THE HAGUE, Netherlands -- The U.N. top court on Friday issued an order calling on Azerbaijan to ensure the safety of people who leave, return to or remain in Nagorno-Karabakh, following the Azerbaijani military's retaking of the separatist region in September.
Armenia asked the International Court of Justice to order so-called provisional measures guaranteeing safety and protecting property and identity documents after Azerbaijan's army routed ethnic Armenian forces in Nagorno-Karabakh in a 24-hour campaign that began on Sept. 19.
The region's separatist government then agreed to disband itself by the end of the year. More than 100,000 ethnic Armenians fled Nagorno-Karabakh to neighboring Armenia.
Armenia last month urged judges to issue interim orders on Azerbaijan to prevent what the leader of Armenia's legal team called the "ethnic cleansing" of the Nagorno-Karabakh region from becoming irreversible.
Azerbaijan's Deputy Foreign Minister Elnur Mammadov denied the allegation.
"Azerbaijan has not engaged and will not engage in ethnic cleansing or any form of attack on the civilian population of Karabakh," he said at the hearings in October. He made pledges that Azerbaijan would do all it could to ensure the safety and rights of all citizens in the region.
The court said Friday that those pledges "are binding and create legal obligations for Azerbaijan."
The judges then, by a 13-2 majority, ruled that Azerbaijan must ensure that people who left Nagorno-Karabakh after the Sept. 19 military operation and want to return "are able to do so in a safe, unimpeded and expeditious manner."
The court added that Azerbaijan also must ensure that people who want to leave the region can do so safely and ensure that people who remain in Nagorno-Karabakh or returned and want to stay "are free from the use of force or intimidation that may cause them to flee."
The judges also called on Azerbaijan to "protect and preserve registration, identity and private property documents and records" of people in the region and told the country to report back within eight weeks on the measures it takes to implement the orders.
The orders are a preliminary step in a case brought by Armenia accusing Azerbaijan of breaching an international convention against racial discrimination linked to Nagorno-Karabakh. Azerbaijan also has brought a case against Armenia at the world court alleging breaches of the same convention.
Those cases are likely to take years to resolve.
Azerbaijan's foreign ministry responded to Friday's court order by reiterating the country's position that it did not force out any ethnic Armenians, and that many left despite the government's call for them to stay.
"Azerbaijan is committed to uphold the human rights of the Armenian residents of Karabakh on an equal basis with other citizens of Azerbaijan in line with its constitution and relevant international obligations," the ministry said.
After six years of separatist fighting ended in 1994 following the collapse of the Soviet Union, Nagorno-Karabakh came under the control of ethnic Armenian forces, backed by Armenia.
Azerbaijan took back parts of the region in the south Caucasus Mountains during a six-week war in 2020, along with surrounding territory that Armenian forces had claimed earlier.

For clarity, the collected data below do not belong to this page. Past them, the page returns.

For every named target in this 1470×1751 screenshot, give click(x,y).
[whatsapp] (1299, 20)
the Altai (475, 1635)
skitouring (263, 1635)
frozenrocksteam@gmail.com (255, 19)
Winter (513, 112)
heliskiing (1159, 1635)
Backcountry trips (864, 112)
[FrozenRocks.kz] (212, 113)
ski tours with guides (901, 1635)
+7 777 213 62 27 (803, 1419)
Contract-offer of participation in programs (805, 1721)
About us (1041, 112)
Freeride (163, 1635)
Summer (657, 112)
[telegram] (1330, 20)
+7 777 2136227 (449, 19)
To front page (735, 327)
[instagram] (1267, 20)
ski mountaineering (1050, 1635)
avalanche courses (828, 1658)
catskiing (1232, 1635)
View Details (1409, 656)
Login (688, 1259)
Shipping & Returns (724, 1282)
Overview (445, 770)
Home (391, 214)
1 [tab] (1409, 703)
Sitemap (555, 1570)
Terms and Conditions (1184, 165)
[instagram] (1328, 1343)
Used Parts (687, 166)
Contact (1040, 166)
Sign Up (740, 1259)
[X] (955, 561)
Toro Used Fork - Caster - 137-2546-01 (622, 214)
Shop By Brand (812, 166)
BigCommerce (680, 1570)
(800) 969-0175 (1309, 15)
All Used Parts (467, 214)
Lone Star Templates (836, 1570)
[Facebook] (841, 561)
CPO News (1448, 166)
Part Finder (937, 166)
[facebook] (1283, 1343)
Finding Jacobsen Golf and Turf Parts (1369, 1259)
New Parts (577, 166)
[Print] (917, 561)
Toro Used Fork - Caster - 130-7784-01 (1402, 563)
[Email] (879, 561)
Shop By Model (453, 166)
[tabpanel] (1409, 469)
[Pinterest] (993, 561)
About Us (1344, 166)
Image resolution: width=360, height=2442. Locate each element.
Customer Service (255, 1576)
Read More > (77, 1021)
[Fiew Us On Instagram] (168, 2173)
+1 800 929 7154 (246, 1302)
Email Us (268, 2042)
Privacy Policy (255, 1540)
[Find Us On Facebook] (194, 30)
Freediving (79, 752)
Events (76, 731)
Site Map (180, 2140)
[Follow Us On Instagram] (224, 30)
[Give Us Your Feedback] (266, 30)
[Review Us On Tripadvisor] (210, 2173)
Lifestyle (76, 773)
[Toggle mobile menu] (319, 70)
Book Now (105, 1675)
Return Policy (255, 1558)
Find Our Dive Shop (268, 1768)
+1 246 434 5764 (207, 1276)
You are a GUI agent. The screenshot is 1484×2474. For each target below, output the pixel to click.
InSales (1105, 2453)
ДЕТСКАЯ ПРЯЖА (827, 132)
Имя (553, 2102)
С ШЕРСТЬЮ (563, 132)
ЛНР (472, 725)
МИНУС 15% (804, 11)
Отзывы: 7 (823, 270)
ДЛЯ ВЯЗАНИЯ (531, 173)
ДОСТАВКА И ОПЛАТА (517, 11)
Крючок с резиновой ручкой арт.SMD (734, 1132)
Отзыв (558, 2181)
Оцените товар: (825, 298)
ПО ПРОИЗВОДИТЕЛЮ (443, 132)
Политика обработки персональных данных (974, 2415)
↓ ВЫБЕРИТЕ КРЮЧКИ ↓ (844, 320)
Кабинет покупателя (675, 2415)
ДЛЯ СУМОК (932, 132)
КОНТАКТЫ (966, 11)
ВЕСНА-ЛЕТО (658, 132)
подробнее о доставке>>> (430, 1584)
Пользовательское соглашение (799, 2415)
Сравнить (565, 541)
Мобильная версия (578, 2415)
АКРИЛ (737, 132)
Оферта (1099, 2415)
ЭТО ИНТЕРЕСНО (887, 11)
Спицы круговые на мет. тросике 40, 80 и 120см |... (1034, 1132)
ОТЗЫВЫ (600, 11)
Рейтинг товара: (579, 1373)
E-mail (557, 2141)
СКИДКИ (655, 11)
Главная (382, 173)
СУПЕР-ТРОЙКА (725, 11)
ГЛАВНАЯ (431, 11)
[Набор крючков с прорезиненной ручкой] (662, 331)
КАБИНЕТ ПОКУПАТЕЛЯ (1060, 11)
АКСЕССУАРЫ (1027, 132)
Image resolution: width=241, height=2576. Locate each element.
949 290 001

Nagorno-Karabakh was internationally recognized as part of Azerbaijan's sovereign territory.
Orders by the court, which adjudicates in disputes between nations, are final and legally binding.
Friday's ruling came on the day that another court in The Hague, the International Criminal Court, announced that Armenia will become its 124th member state on Feb. 1 after ratifying its founding treaty. The country has said it accepts the court's jurisdiction dating back to May 10, 2021.